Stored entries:
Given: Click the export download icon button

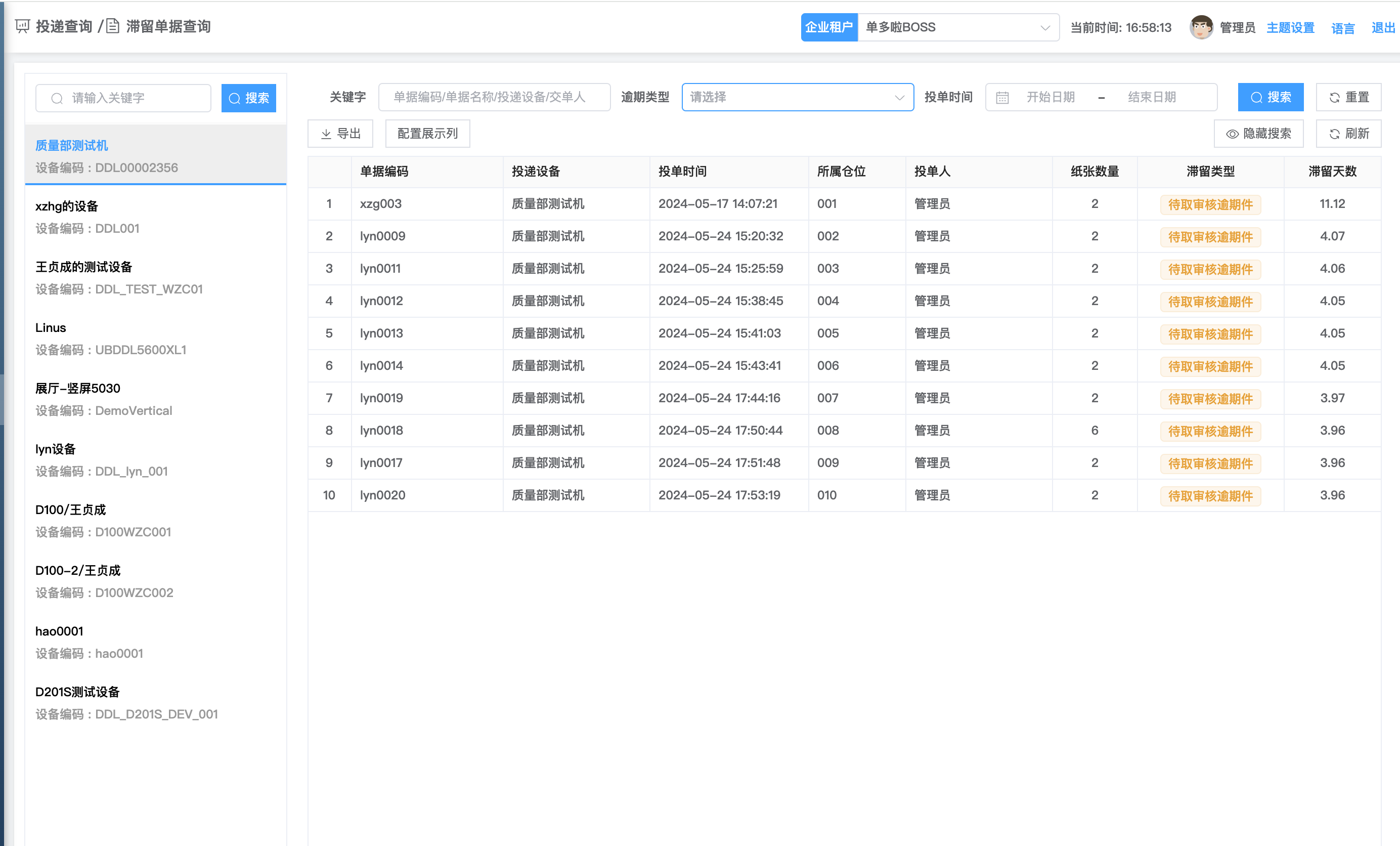Looking at the screenshot, I should (x=340, y=134).
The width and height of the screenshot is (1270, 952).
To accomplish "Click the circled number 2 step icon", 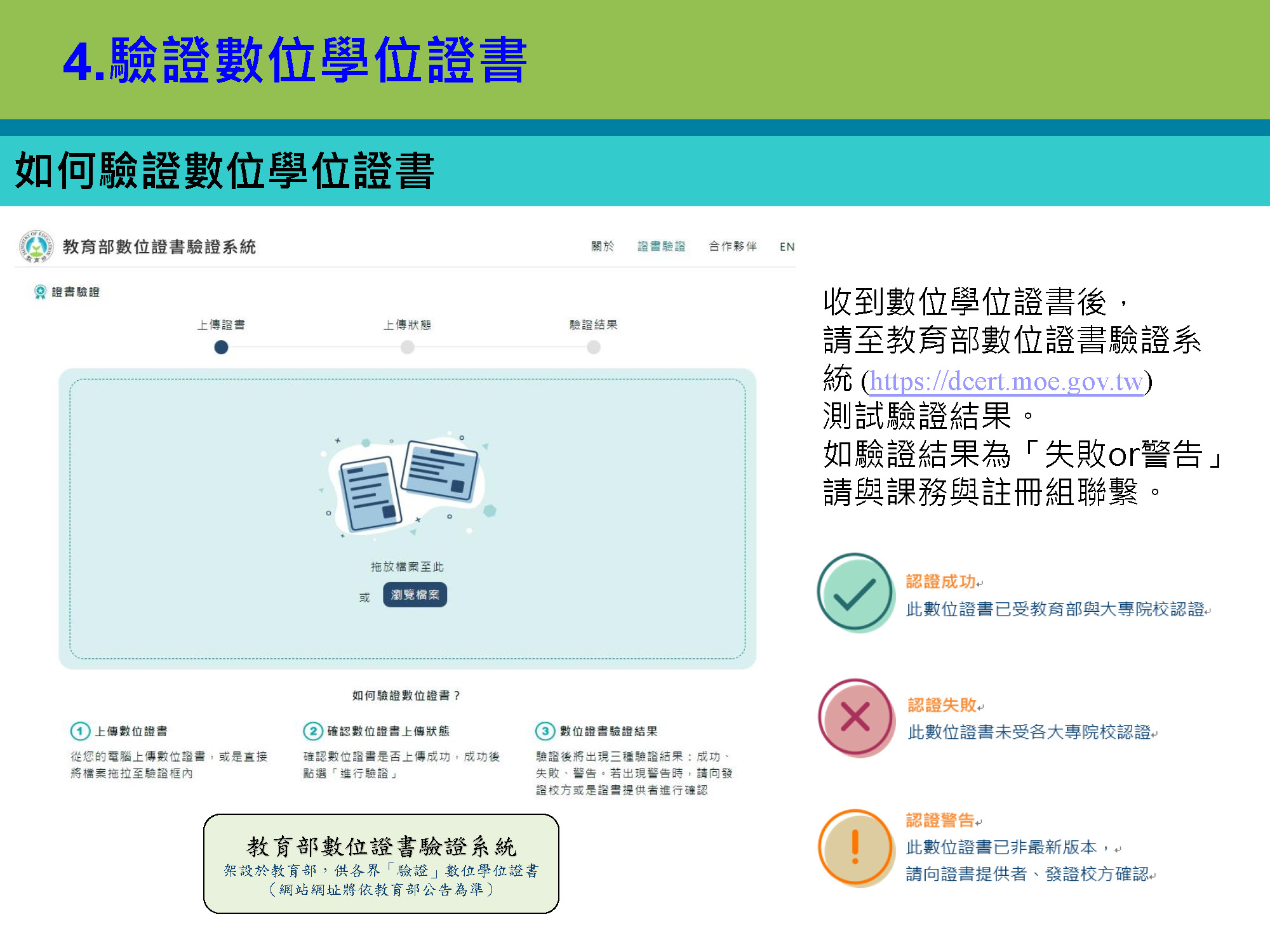I will 312,731.
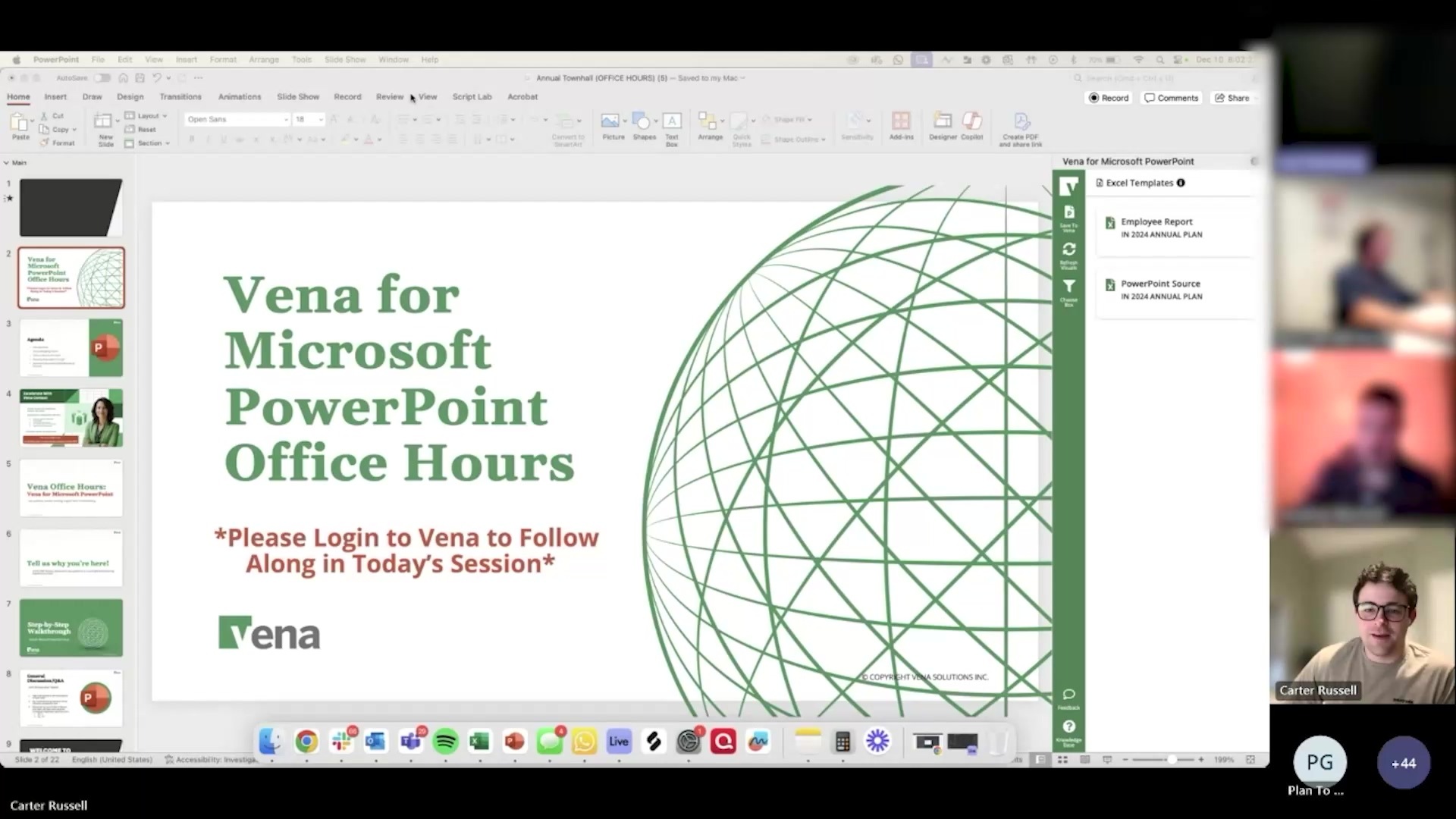The width and height of the screenshot is (1456, 819).
Task: Open the Slide Show menu in the menu bar
Action: 345,59

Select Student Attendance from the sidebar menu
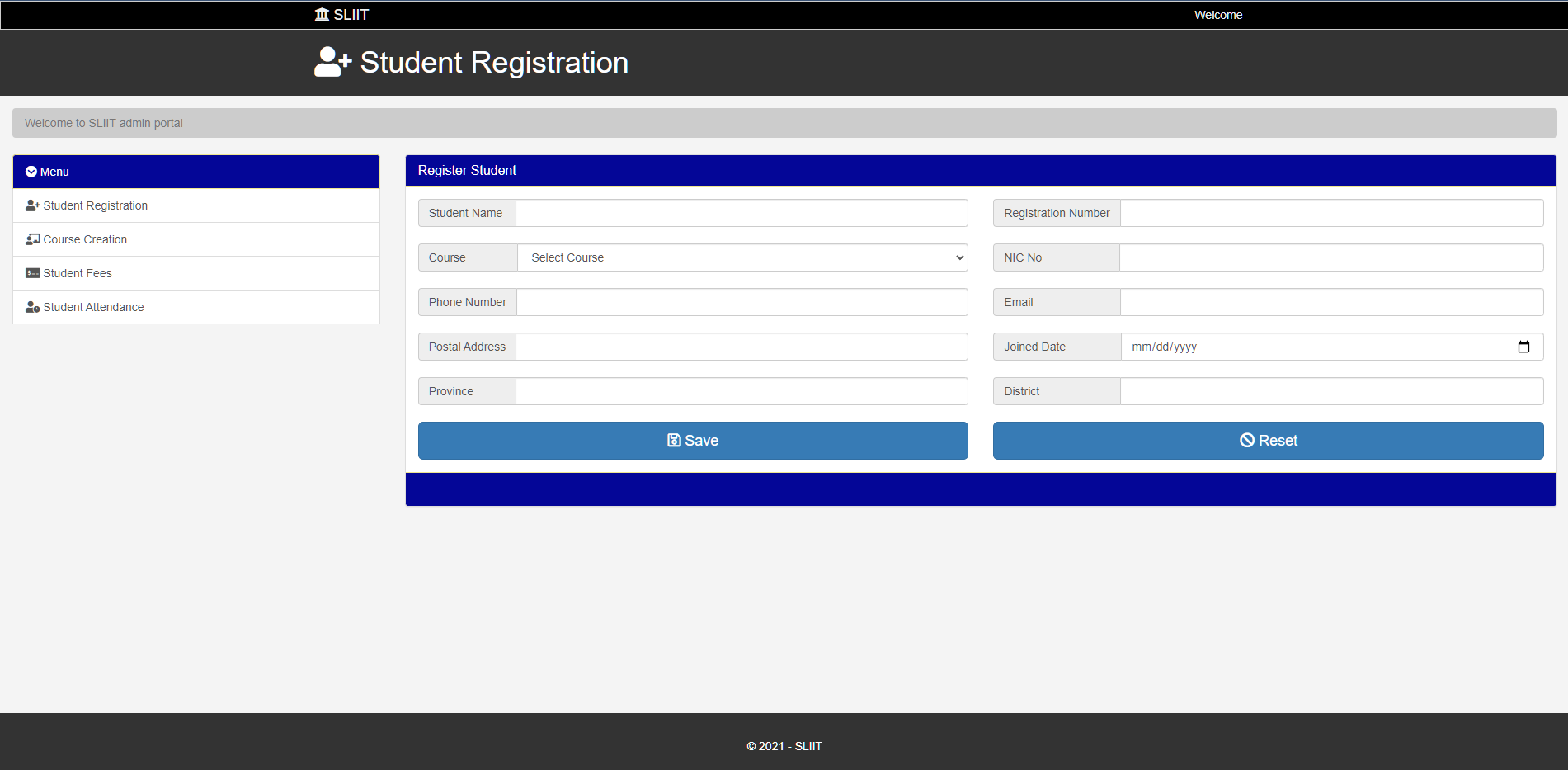[93, 306]
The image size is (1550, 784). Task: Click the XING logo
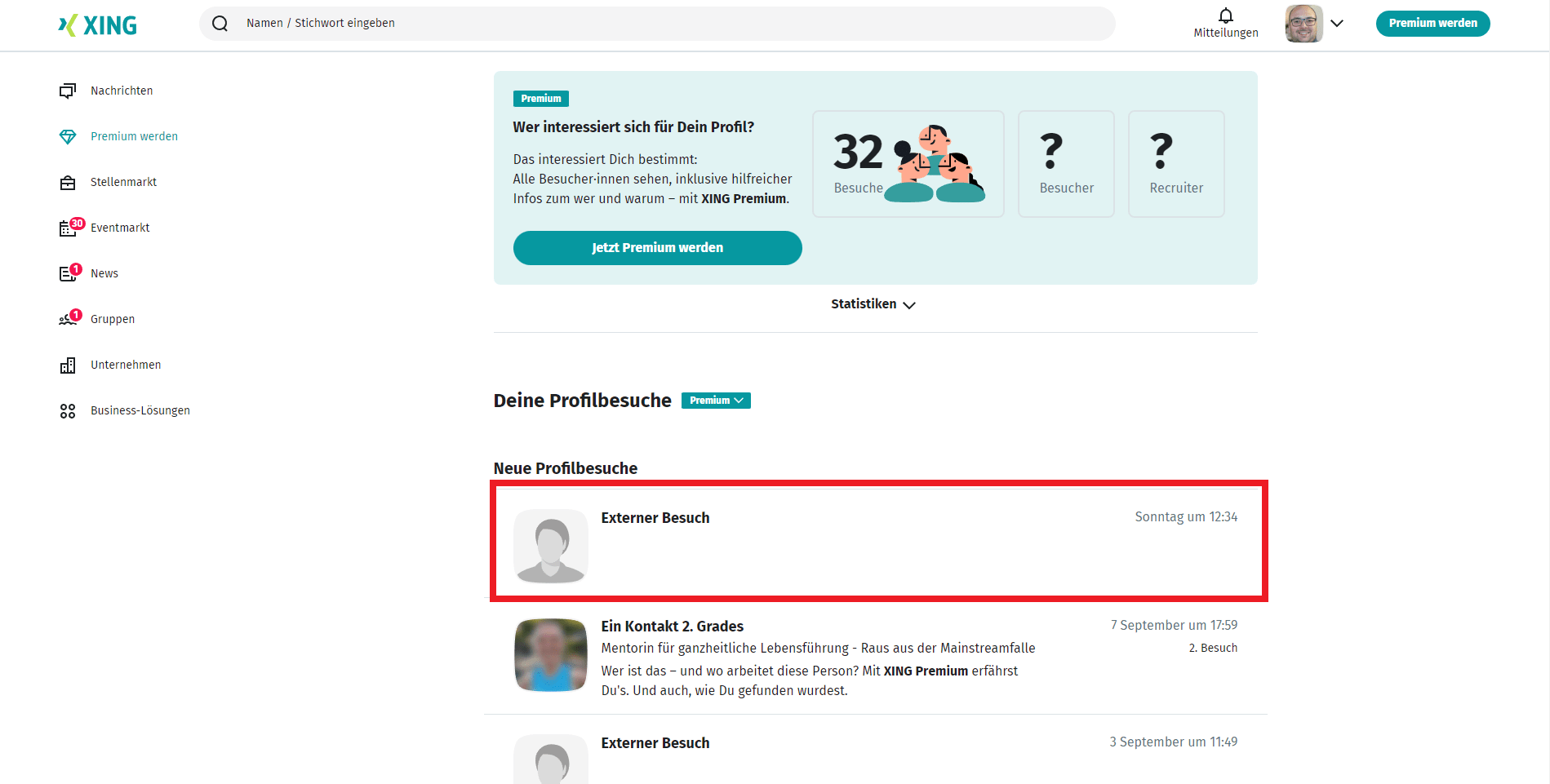(x=97, y=24)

Problem to solve:
Write out, exactly and with nothing added, every line from the one that holds "Select Student Attendance" to the end of the entries above; pictures stay out.

Output below:
Select Student Attendance from the sidebar menu
[93, 306]
The image size is (1550, 784). Task: Click the XING logo
(x=97, y=24)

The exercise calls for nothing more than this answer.